> [Written request]: Copy out all of the material below line for line, with no changes.

[Records for locating described items]
════════════════════

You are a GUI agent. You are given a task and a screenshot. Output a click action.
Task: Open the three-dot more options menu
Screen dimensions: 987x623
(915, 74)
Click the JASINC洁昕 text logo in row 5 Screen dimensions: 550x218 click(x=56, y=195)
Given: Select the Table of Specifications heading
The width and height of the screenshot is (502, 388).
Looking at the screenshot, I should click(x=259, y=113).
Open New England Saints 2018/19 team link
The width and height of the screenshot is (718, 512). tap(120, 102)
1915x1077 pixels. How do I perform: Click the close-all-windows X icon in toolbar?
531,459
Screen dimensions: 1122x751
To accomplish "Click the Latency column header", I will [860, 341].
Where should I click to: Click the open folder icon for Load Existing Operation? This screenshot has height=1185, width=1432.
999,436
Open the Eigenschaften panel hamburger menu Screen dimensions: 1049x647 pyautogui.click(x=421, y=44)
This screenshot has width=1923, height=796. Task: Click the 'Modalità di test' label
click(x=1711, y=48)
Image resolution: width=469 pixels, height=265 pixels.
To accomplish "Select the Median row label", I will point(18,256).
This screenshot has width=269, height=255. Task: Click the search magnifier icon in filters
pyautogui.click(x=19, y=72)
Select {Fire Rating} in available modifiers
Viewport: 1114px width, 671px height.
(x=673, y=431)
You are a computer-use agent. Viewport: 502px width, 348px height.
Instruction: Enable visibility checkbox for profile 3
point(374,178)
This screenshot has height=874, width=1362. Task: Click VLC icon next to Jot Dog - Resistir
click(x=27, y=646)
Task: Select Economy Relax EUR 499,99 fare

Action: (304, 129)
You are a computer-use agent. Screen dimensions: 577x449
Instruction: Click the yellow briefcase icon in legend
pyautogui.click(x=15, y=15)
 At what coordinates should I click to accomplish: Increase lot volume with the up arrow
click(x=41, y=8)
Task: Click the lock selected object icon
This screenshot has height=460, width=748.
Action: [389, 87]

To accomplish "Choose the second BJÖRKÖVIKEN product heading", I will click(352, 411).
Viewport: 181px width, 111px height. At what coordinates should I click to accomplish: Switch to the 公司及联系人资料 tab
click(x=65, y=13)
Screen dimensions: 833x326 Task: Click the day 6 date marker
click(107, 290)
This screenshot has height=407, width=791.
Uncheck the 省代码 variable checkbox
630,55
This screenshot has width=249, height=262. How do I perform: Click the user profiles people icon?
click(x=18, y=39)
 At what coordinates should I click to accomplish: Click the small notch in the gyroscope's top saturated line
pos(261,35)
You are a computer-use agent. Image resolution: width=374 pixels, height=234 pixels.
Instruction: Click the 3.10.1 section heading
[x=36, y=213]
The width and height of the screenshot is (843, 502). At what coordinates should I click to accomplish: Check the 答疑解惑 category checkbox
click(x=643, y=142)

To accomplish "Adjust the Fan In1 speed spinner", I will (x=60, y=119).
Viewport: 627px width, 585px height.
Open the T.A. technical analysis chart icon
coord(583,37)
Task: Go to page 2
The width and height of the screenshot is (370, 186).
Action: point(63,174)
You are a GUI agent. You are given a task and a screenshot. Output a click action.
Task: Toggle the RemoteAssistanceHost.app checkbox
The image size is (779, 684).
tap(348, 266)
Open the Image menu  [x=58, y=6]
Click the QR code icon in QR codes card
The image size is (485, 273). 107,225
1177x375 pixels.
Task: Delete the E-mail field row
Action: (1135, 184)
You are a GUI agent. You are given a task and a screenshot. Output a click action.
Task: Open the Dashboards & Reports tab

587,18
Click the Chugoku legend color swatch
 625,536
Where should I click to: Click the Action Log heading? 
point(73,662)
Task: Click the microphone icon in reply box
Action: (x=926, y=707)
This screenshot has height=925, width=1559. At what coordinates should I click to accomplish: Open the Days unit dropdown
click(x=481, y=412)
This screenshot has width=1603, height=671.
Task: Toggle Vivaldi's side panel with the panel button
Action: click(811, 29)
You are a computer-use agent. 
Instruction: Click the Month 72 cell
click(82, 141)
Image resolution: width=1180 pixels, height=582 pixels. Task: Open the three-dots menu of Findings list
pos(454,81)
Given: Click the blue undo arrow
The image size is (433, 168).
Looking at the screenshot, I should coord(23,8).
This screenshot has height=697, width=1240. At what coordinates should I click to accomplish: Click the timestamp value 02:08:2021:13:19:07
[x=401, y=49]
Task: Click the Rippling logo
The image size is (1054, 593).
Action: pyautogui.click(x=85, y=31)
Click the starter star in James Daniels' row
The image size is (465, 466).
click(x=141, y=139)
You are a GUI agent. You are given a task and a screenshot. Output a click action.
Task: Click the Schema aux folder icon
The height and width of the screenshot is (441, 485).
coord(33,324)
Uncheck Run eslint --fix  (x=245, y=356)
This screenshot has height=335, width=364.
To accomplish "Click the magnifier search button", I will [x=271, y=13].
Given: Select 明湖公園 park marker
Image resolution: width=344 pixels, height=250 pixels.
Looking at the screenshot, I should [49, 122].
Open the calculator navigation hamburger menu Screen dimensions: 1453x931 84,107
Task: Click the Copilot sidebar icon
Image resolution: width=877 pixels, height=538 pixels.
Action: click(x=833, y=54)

════════════════════

> [Correct output]:
You are a GUI agent. You are given a task and a screenshot. Output a click action.
Task: Open the three-dot more options menu
Screen dimensions: 987x623
(915, 74)
Click the JASINC洁昕 text logo in row 5 Screen dimensions: 550x218 click(x=56, y=195)
Given: Select the Table of Specifications heading
The width and height of the screenshot is (502, 388).
Looking at the screenshot, I should click(x=259, y=113).
Open New England Saints 2018/19 team link
The width and height of the screenshot is (718, 512). tap(120, 102)
1915x1077 pixels. How do I perform: Click the close-all-windows X icon in toolbar?
531,459
Screen dimensions: 1122x751
To accomplish "Click the Latency column header", I will [860, 341].
Where should I click to: Click the open folder icon for Load Existing Operation? This screenshot has height=1185, width=1432.
999,436
Open the Eigenschaften panel hamburger menu Screen dimensions: 1049x647 pyautogui.click(x=421, y=44)
This screenshot has width=1923, height=796. Task: Click the 'Modalità di test' label
click(x=1711, y=48)
Image resolution: width=469 pixels, height=265 pixels.
To accomplish "Select the Median row label", I will point(18,256).
This screenshot has width=269, height=255. Task: Click the search magnifier icon in filters
pyautogui.click(x=19, y=72)
Select {Fire Rating} in available modifiers
Viewport: 1114px width, 671px height.
(x=673, y=431)
You are a computer-use agent. Viewport: 502px width, 348px height.
Instruction: Enable visibility checkbox for profile 3
point(374,178)
This screenshot has height=874, width=1362. Task: Click VLC icon next to Jot Dog - Resistir
click(x=27, y=646)
Task: Select Economy Relax EUR 499,99 fare

Action: (304, 129)
You are a computer-use agent. Screen dimensions: 577x449
Instruction: Click the yellow briefcase icon in legend
pyautogui.click(x=15, y=15)
 At what coordinates should I click to accomplish: Increase lot volume with the up arrow
click(x=41, y=8)
Task: Click the lock selected object icon
This screenshot has height=460, width=748.
Action: [389, 87]

To accomplish "Choose the second BJÖRKÖVIKEN product heading", I will click(352, 411).
Viewport: 181px width, 111px height. At what coordinates should I click to accomplish: Switch to the 公司及联系人资料 tab
click(x=65, y=13)
Screen dimensions: 833x326 Task: Click the day 6 date marker
click(107, 290)
This screenshot has height=407, width=791.
Uncheck the 省代码 variable checkbox
630,55
This screenshot has width=249, height=262. How do I perform: Click the user profiles people icon?
click(x=18, y=39)
 At what coordinates should I click to accomplish: Click the small notch in the gyroscope's top saturated line
pos(261,35)
You are a computer-use agent. Image resolution: width=374 pixels, height=234 pixels.
Instruction: Click the 3.10.1 section heading
[x=36, y=213]
The width and height of the screenshot is (843, 502). At what coordinates should I click to accomplish: Check the 答疑解惑 category checkbox
click(x=643, y=142)

To accomplish "Adjust the Fan In1 speed spinner", I will (x=60, y=119).
Viewport: 627px width, 585px height.
Open the T.A. technical analysis chart icon
coord(583,37)
Task: Go to page 2
The width and height of the screenshot is (370, 186).
Action: point(63,174)
You are a GUI agent. You are given a task and a screenshot. Output a click action.
Task: Toggle the RemoteAssistanceHost.app checkbox
The image size is (779, 684).
tap(348, 266)
Open the Image menu  [x=58, y=6]
Click the QR code icon in QR codes card
The image size is (485, 273). 107,225
1177x375 pixels.
Task: Delete the E-mail field row
Action: (1135, 184)
You are a GUI agent. You are given a task and a screenshot. Output a click action.
Task: Open the Dashboards & Reports tab

587,18
Click the Chugoku legend color swatch
 625,536
Where should I click to: Click the Action Log heading? 
point(73,662)
Task: Click the microphone icon in reply box
Action: (x=926, y=707)
This screenshot has height=925, width=1559. At what coordinates should I click to accomplish: Open the Days unit dropdown
click(x=481, y=412)
This screenshot has width=1603, height=671.
Task: Toggle Vivaldi's side panel with the panel button
Action: click(811, 29)
You are a computer-use agent. 
Instruction: Click the Month 72 cell
click(82, 141)
Image resolution: width=1180 pixels, height=582 pixels. Task: Open the three-dots menu of Findings list
pos(454,81)
Given: Click the blue undo arrow
The image size is (433, 168).
Looking at the screenshot, I should coord(23,8).
This screenshot has height=697, width=1240. At what coordinates should I click to accomplish: Click the timestamp value 02:08:2021:13:19:07
[x=401, y=49]
Task: Click the Rippling logo
The image size is (1054, 593).
Action: pyautogui.click(x=85, y=31)
Click the starter star in James Daniels' row
The image size is (465, 466).
click(x=141, y=139)
You are a GUI agent. You are given a task and a screenshot. Output a click action.
Task: Click the Schema aux folder icon
The height and width of the screenshot is (441, 485).
coord(33,324)
Uncheck Run eslint --fix  (x=245, y=356)
This screenshot has height=335, width=364.
To accomplish "Click the magnifier search button", I will [x=271, y=13].
Given: Select 明湖公園 park marker
Image resolution: width=344 pixels, height=250 pixels.
Looking at the screenshot, I should [49, 122].
Open the calculator navigation hamburger menu Screen dimensions: 1453x931 84,107
Task: Click the Copilot sidebar icon
Image resolution: width=877 pixels, height=538 pixels.
Action: click(x=833, y=54)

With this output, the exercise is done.